__Stated goal 1__
In the DSA thread excerpt, which device tree property describes the connection between the switch CPU ports and the DSA masters?
__Stated goal 2__
Print the portion of the DSA thread excerpt starting at "I honestly think" and ending at "Broadcom switches too.".
--- start of Supplied text ---
I honestly think a start for multicpu that would improve the state would
be start adding support to iproute for changing the master port.

> > > My second observation is based on the fact that some switches support a
> > > single CPU port, yet they are wired using two Ethernet ports towards the
> > > host. The Felix and Seville switches are structured this way. I think
> > > some Broadcom switches too.
> > > Using the rtnetlink user API, a user could be able to migrate all user
> > > ports between one CPU port and the other, and as long as the
> > > configuration is valid, the switch driver should accept this (we perform
> > > DSA master changing while all ports are down, and we could refuse going
> > > up if e.g. some user ports are assigned to CPU port A and some user
> > > ports to CPU port B). Nonetheless, the key point is that when a single
> > > CPU port is used, the other CPU port kinda sits there doing nothing. So
> > > I also have some patches that make the host port attached to this other
> > > CPU port be a normal interface (not a DSA master).
> > > The switch side of things is still a CPU port (not a user port, since
> > > there still isn't any net device registered for it), but nonetheless, it
> > > is a CPU port with no DSA tagging over it, hence the reason why the host
> > > port isn't a DSA master. The patch itself that changes this behavior
> > > sounds something like "only set up a host port as a DSA master if some
> > > user ports are assigned to it".
> > > As to why I'm doing it this way: the device tree should be fixed, and I
> > > do need to describe the connection between the switch CPU ports and the
> > > DSA masters via the 'ethernet = <&phandle>;' property. From a hardware
> > > perspective, both switch ports A and B are CPU ports, equally. But this
> > > means that DSA won't create a user port for the CPU port B, which would
> > > be the more natural way to use it.
> > > Now why this pertains to you: Vivien's initial stab at management over
> > > Ethernet wanted to decouple a bit the concept of a DSA master (used for
> > > the network stack) from the concept of a host port used for in-band
> > > management (used for register access). Whereas our approach here is to
> > > keep the two coupled, due to us saying "hey, if there's a direct
> > > connection to the switch, this is a DSA master anyway, is it not?".
> > > Well, here's one thing which you wouldn't be able to do if I pursue my
> > > idea with lazy DSA master setup: if you decide to move all your user
> > > ports using rtnetlink to CPU port 6, then the DSA master of CPU port 0
> > > will cease to be a DSA master. So that will also prevent the management
> > > protocol from working.
--- end of Supplied text ---
--- start of Extracted information ---
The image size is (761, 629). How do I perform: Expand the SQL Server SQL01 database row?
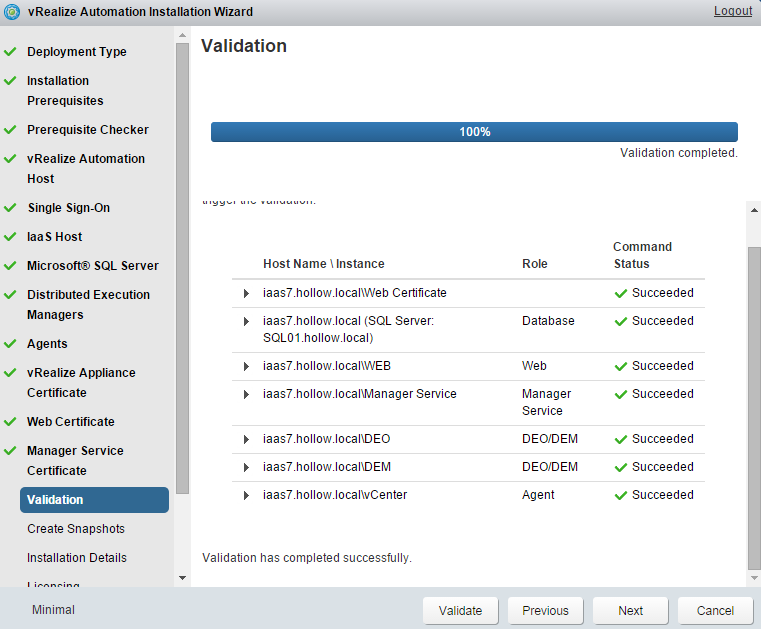click(x=246, y=322)
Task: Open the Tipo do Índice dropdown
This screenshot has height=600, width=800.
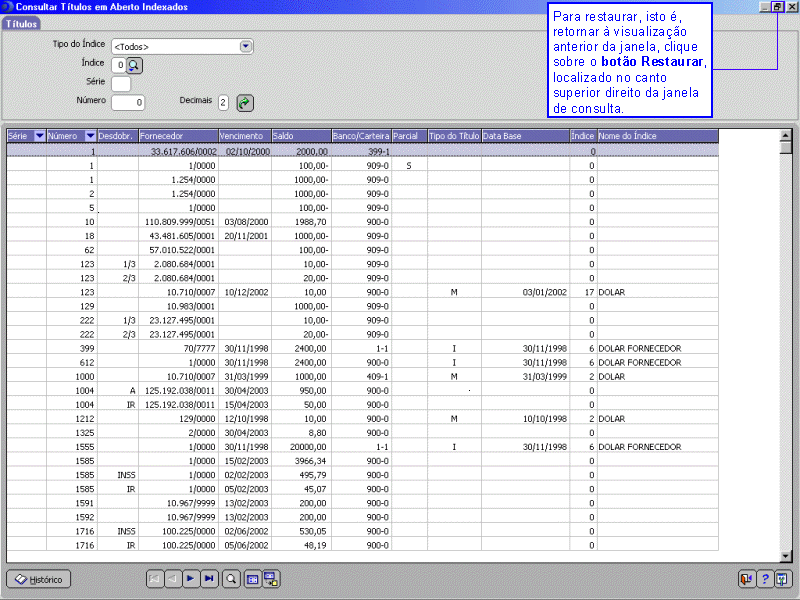Action: 245,46
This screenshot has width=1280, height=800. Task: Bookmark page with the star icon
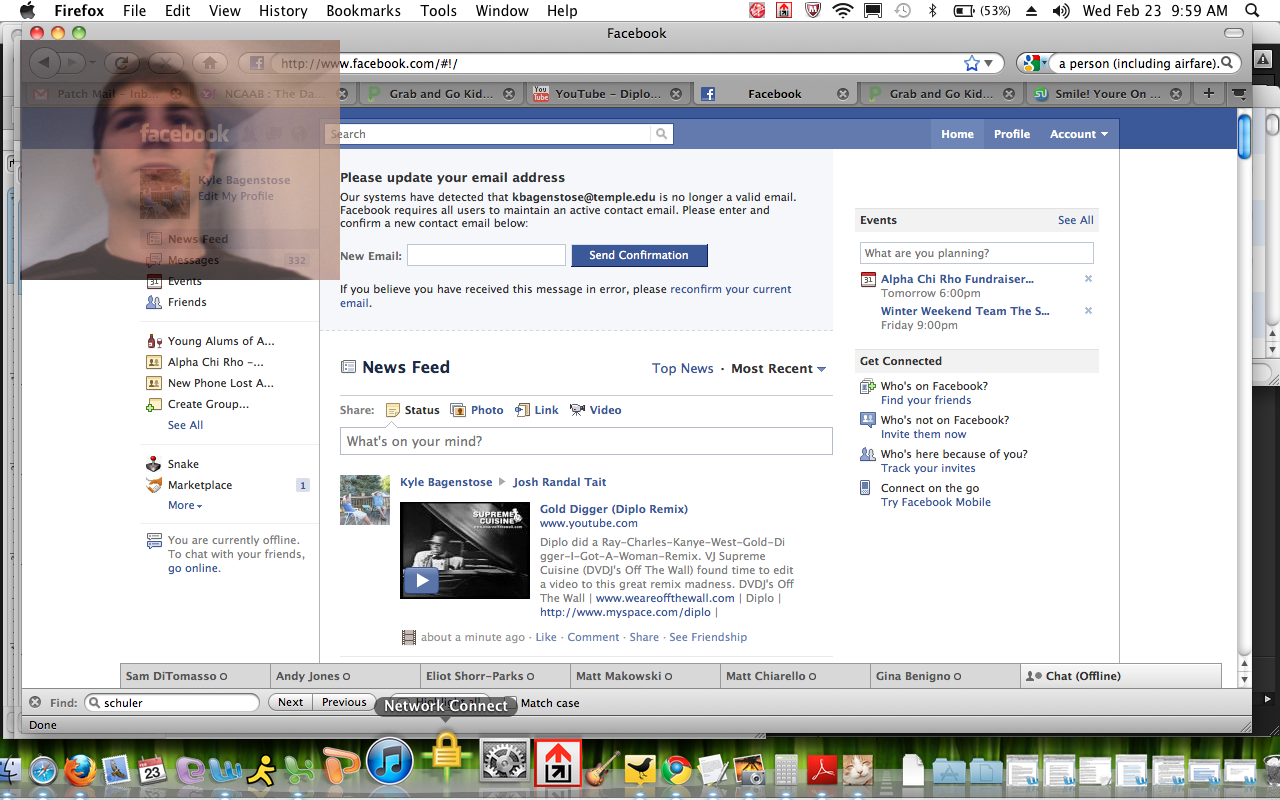971,63
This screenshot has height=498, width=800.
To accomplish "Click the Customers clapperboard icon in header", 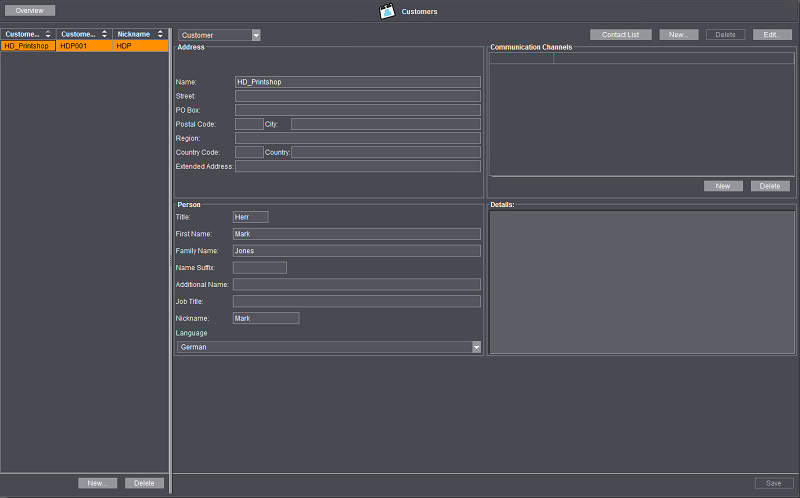I will [x=387, y=12].
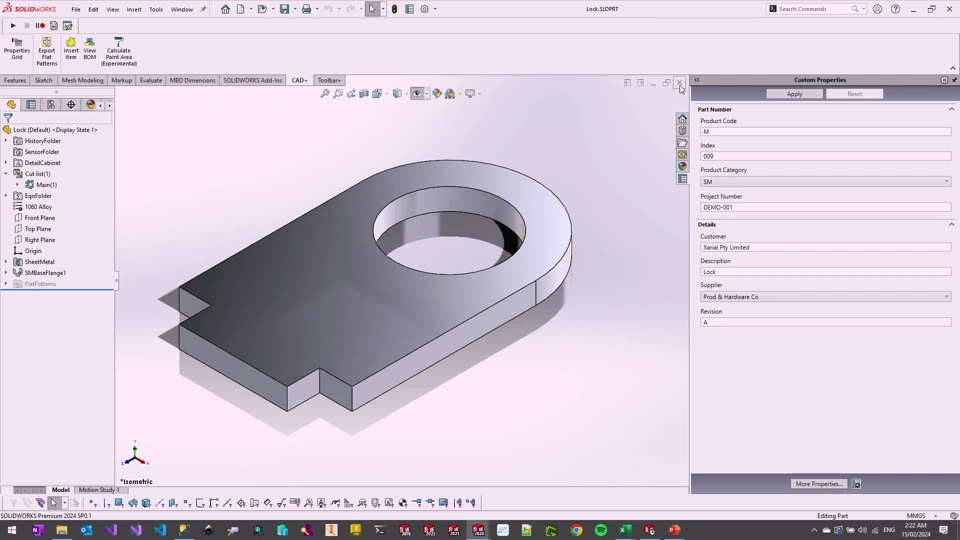960x540 pixels.
Task: Click the Insert Item icon
Action: point(71,44)
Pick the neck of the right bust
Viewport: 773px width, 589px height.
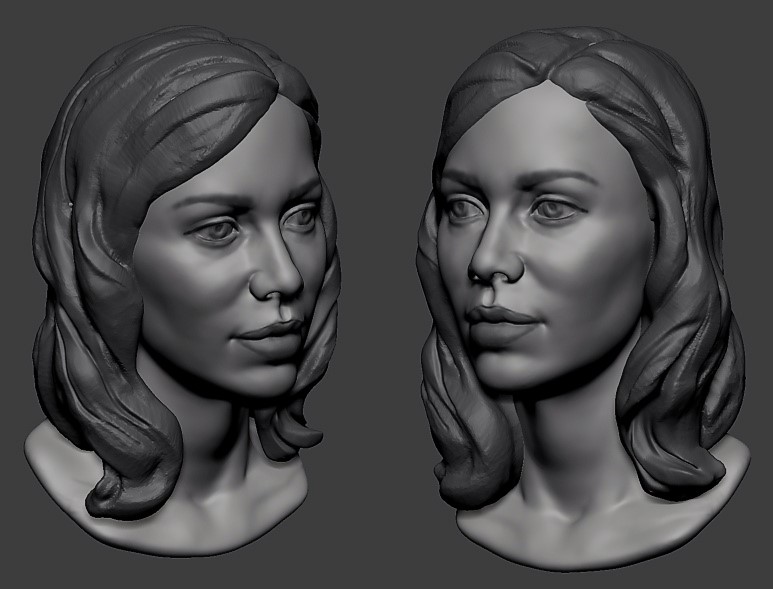560,440
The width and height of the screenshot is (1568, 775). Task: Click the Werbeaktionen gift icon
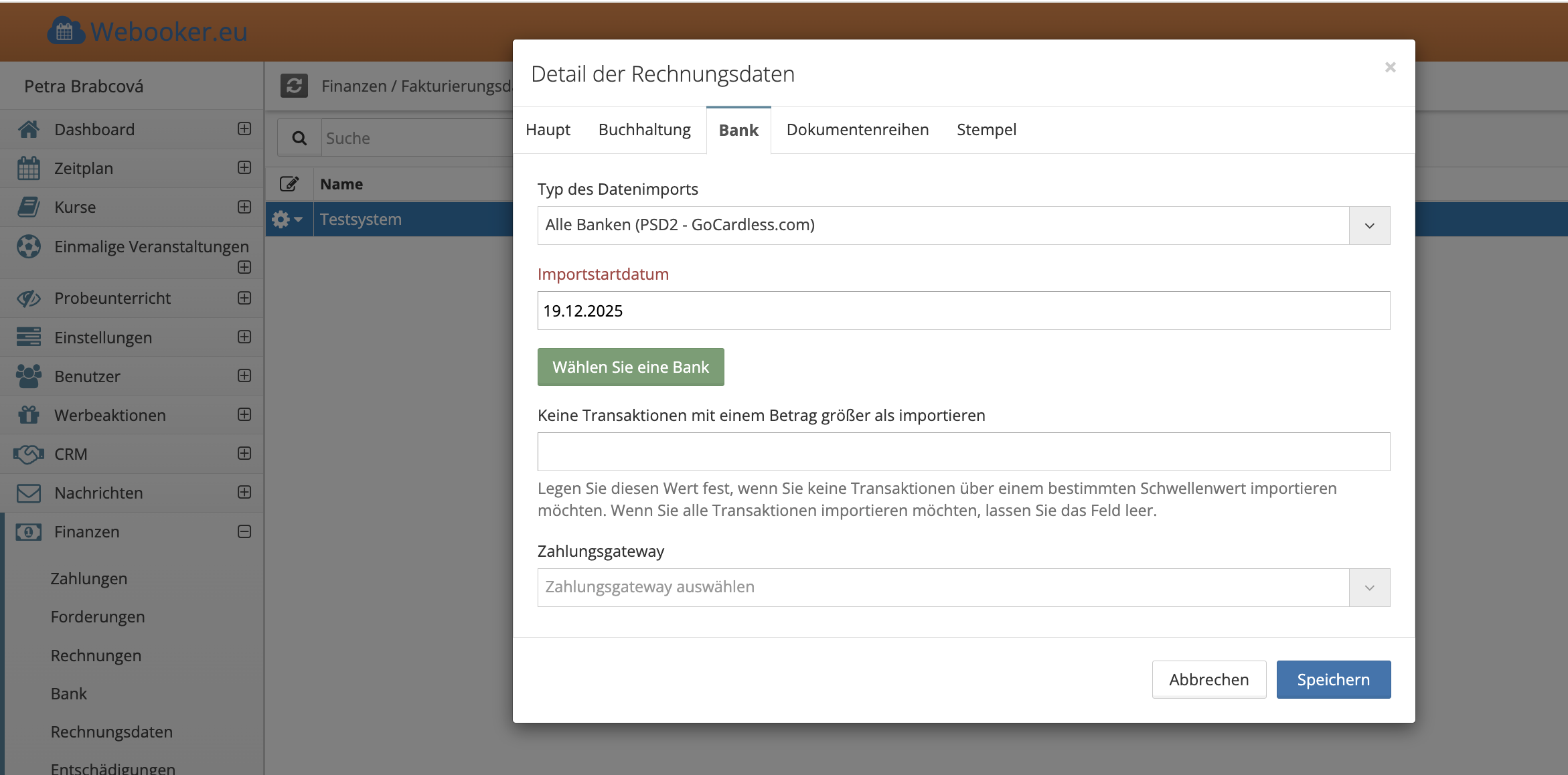pyautogui.click(x=29, y=415)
--- end of Extracted information ---
__Written reply 1__
The 'ethernet = <&phandle>;' property.

__Written reply 2__
I honestly think a start for multicpu that would improve the state would
be start adding support to iproute for changing the master port.

> > > My second observation is based on the fact that some switches support a
> > > single CPU port, yet they are wired using two Ethernet ports towards the
> > > host. The Felix and Seville switches are structured this way. I think
> > > some Broadcom switches too.